If the check bounces, “we employ the same type of collection procedures that any other retailer would use,” says Jamie Fulmer, a vice president with Advance America, Cash Advance Centers, one of the large publicly held payday lending chains.
Fulmer says if a customer cannot repay a loan on time, “we allow them to enter an extended payment plan that converts their loan into an installment loan they can pay off at no additional fee or accruing interest over four pay periods.”
Most states limit loan amounts and the fees or interest rates that lenders can charge. About 17 states have banned payday loans or effectively banned them by imposing strict interest rates or other limits.
In California, the maximum loan is $300 and the maximum fee is 15 percent of the amount of the check, up to a fee of $45.
That works out to an annual percentage rate of roughly 460 percent on a two-week loan or 215 percent on a 30-day loan. I visited several payday lenders in San Francisco, and these rates and terms are clearly spelled out in large posters.

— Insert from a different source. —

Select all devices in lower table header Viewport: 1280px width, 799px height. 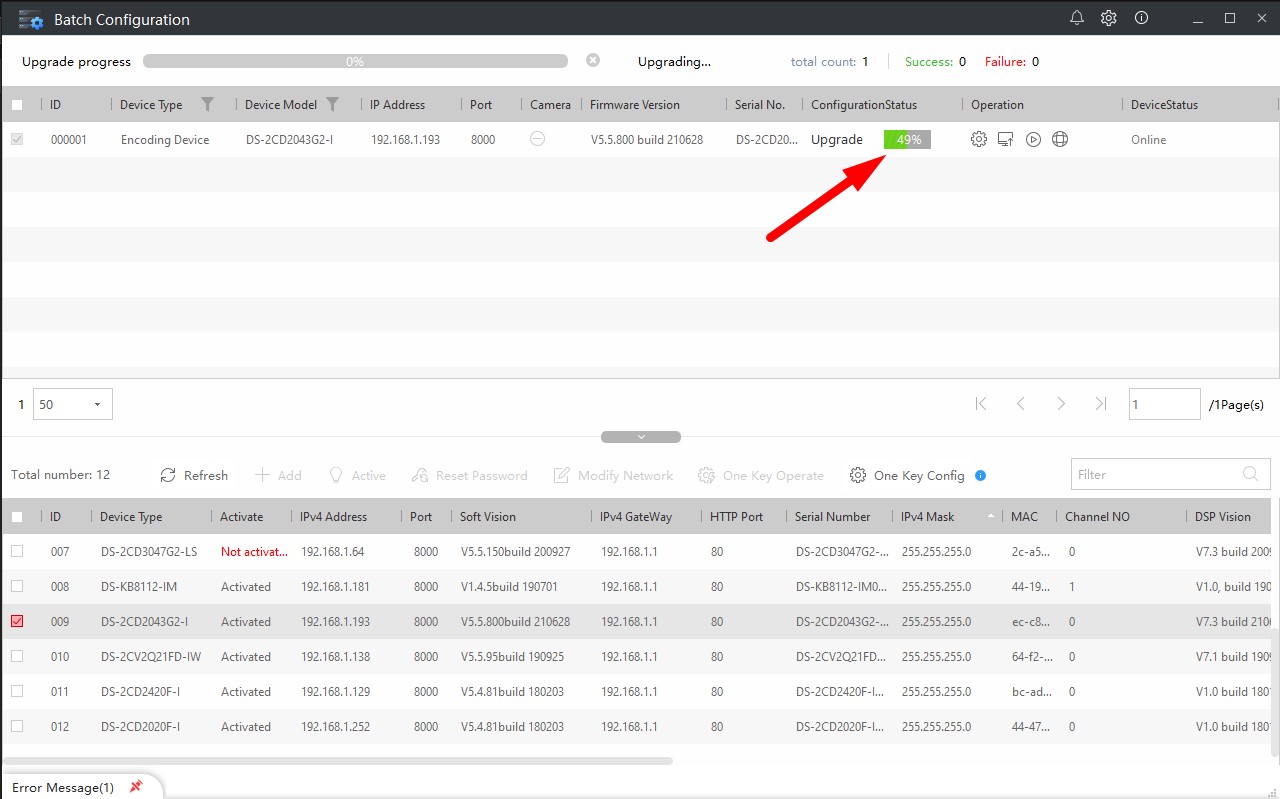click(17, 517)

Payday lenders say they help people who usually have no other access to credit cope with emergencies. They say their product is more economical than other alternatives, such as late fees on rent or bank overdraft or bounced-check fees.
‘Inherently unfair’
Consumer advocates say payday loans trap people in high-cost debt, in part because lenders don’t assess the borrower’s ability to repay. They say many users essentially borrow the same $300 over and over and pay a new fee each time, resulting in the exorbitant interest rates displayed on the posters.
“We think payday loans are an inherently unfair, deceptive and abusive product because they are designed to get consumers into a debt trap,” says Lauren Saunders, an attorney with the National Consumer Law Center.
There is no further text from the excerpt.